Task directions:
Copy out the lines of the records below, and only those lines, from the one with "Task: Click the Agent" through the one with "Viewport: 338px width, 613px height.", exactly as they appear.

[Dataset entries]
----------

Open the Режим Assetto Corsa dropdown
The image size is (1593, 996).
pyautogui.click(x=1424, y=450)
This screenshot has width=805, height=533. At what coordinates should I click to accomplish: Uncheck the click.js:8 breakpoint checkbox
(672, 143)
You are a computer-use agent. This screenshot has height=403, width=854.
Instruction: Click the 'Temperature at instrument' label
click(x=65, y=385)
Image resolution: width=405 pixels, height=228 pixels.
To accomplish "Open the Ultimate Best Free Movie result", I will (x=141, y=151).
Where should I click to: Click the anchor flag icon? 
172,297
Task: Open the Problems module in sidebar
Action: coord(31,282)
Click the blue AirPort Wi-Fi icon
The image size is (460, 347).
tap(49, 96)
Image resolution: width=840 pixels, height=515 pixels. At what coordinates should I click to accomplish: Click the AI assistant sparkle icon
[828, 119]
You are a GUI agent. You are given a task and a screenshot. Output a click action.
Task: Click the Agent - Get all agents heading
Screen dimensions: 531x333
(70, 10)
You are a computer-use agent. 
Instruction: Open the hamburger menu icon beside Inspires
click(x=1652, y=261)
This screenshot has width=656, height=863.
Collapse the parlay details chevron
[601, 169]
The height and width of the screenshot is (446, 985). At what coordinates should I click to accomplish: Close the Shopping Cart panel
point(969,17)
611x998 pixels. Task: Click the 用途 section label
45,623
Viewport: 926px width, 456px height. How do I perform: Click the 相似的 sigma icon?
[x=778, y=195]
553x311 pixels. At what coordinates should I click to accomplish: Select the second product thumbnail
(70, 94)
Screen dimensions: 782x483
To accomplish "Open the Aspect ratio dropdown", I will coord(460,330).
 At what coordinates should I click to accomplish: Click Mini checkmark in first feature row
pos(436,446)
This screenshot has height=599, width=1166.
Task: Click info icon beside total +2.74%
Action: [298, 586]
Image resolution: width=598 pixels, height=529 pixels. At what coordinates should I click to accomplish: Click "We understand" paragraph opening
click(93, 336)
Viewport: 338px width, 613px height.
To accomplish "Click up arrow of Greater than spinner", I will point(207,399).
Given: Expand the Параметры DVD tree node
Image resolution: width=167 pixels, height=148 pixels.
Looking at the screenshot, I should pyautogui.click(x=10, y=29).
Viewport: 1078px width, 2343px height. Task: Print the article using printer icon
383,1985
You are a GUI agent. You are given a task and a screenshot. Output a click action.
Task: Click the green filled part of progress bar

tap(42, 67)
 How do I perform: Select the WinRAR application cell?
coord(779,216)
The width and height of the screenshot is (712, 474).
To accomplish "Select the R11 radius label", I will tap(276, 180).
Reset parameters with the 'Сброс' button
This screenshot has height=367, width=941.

----------

Solution for this exercise:
Task: Click the Agent - Get all agents heading
Screen dimensions: 531x333
(70, 10)
You are a computer-use agent. 
Instruction: Open the hamburger menu icon beside Inspires
click(x=1652, y=261)
This screenshot has width=656, height=863.
Collapse the parlay details chevron
[601, 169]
The height and width of the screenshot is (446, 985). At what coordinates should I click to accomplish: Close the Shopping Cart panel
point(969,17)
611x998 pixels. Task: Click the 用途 section label
45,623
Viewport: 926px width, 456px height. How do I perform: Click the 相似的 sigma icon?
[x=778, y=195]
553x311 pixels. At what coordinates should I click to accomplish: Select the second product thumbnail
(70, 94)
Screen dimensions: 782x483
To accomplish "Open the Aspect ratio dropdown", I will coord(460,330).
 At what coordinates should I click to accomplish: Click Mini checkmark in first feature row
pos(436,446)
This screenshot has height=599, width=1166.
Task: Click info icon beside total +2.74%
Action: [298, 586]
Image resolution: width=598 pixels, height=529 pixels. At what coordinates should I click to accomplish: Click "We understand" paragraph opening
click(93, 336)
Viewport: 338px width, 613px height.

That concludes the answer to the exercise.